▶ [Problem set]
#1 List every product that the interview names as something Leupold & Stevens makes for hunting and shooting sports.
#2 Copy the interview word for word from "A: All the other" to "like flash storage?".

▶ [Page excerpt]
Coffee_laptop

Setting Sights on Flash: An Interview with Josh De Jong of Leupold & Stevens

david-240-2Flashstorage.com recently had the opportunity to speak to Senior Virtualization & Storage Engineer Josh De Jong about $.40 coffee, flash storage, and modernizing IT within a company that deeply honors tradition.

Q: Would you mind telling us a little about yourself and Leupold & Stevens?

A: Leupold & Stevens is over 100-year-old manufacturing company based in Beaverton Oregon. We are in the hunting and shooting sports—-from range finders and scopes to binoculars and spotting scopes. And we’ve been doing it out the same building for over sixty years. The company has a relatively small IT shop. We have a four-person systems administration team along with a three-person help desk. Almost everything is virtualized. We’re about 98% VMware with only a few physical servers that we haven’t yet to get virtualized—due to their demanding workload. But the hope is that will get there soon enough.

I’ve been here at Leupold & Stevens for just over two years now. I’m a VMware certified professional, as well as a vExpert for 2015. I’m also one of the VMUG co-leaders for the Portland, Oregon area. Oh, and I also run a blog, which is 40centcoffee.wordpress.com. There, I keeping document my experiences with technology—everything from VMware to storage and backups and all that other stuff.

Q: 40centcoffee is a very interesting name. Where did it come from?

A: All the other jobs I ever worked at offer free coffee. But when I started at Leupold, I noticed they charge $.40 for a cup of coffee. So for some reason the name just stuck with me. So I started my blog shortly after I started working here, so that’s the name I went with.

Q: Leupold & Stevens sounds like an organization that steeped in tradition. How was it to convince your company’s executives to adopt a relatively new technology like flash storage?

▶ [Provided information]
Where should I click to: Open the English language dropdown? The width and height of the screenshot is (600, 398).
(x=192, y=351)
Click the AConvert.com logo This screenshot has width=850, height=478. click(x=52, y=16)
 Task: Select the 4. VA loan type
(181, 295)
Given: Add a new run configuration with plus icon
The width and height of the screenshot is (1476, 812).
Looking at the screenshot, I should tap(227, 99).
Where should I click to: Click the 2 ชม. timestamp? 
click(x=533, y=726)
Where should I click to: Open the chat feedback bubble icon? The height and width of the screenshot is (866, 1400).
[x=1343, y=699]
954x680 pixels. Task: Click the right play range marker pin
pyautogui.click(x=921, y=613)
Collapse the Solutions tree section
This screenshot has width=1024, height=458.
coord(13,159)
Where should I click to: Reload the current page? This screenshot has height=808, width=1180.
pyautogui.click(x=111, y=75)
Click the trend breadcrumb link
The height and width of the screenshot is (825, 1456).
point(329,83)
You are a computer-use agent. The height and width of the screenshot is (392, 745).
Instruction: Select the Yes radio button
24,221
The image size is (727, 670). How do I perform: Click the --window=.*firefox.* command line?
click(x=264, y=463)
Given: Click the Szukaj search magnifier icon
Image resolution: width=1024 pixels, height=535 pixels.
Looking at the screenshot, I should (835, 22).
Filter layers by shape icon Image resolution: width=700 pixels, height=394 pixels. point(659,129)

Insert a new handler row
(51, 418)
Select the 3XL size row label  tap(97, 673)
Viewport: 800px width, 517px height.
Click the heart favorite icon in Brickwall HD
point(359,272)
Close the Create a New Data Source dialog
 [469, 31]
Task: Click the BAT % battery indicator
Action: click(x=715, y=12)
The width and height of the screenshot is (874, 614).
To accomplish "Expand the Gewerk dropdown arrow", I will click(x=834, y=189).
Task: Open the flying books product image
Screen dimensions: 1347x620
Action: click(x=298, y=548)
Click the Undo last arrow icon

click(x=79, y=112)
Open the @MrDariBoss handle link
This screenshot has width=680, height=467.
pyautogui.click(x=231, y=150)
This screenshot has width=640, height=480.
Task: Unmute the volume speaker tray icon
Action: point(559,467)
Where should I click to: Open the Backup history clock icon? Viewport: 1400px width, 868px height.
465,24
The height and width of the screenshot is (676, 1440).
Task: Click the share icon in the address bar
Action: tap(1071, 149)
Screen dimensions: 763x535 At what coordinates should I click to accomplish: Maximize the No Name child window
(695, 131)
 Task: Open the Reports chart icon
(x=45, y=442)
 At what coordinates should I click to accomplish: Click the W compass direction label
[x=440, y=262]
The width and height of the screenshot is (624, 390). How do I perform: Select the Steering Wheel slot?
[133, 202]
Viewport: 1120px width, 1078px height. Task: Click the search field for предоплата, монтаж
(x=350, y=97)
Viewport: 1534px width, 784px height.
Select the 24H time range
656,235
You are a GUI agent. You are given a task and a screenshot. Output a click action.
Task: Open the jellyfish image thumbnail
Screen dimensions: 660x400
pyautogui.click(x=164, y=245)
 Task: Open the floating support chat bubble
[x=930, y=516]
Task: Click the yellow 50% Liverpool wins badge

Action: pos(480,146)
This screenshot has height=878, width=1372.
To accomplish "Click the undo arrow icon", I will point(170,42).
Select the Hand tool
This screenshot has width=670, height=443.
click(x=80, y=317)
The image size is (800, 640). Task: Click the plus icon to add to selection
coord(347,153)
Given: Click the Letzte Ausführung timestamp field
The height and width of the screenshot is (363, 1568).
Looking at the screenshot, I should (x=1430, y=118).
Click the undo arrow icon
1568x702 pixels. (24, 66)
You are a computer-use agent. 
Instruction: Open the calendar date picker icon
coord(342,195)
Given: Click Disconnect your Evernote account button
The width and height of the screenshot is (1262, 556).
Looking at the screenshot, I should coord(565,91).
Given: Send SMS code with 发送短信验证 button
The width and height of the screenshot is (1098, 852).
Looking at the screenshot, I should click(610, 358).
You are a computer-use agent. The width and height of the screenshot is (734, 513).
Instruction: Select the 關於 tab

▶ [Completed exercise]
#1
- Range finders
- Scopes
- Binoculars
- Spotting scopes

#2
A: All the other jobs I ever worked at offer free coffee. But when I started at Leupold, I noticed they charge $.40 for a cup of coffee. So for some reason the name just stuck with me. So I started my blog shortly after I started working here, so that’s the name I went with.

Q: Leupold & Stevens sounds like an organization that steeped in tradition. How was it to convince your company’s executives to adopt a relatively new technology like flash storage?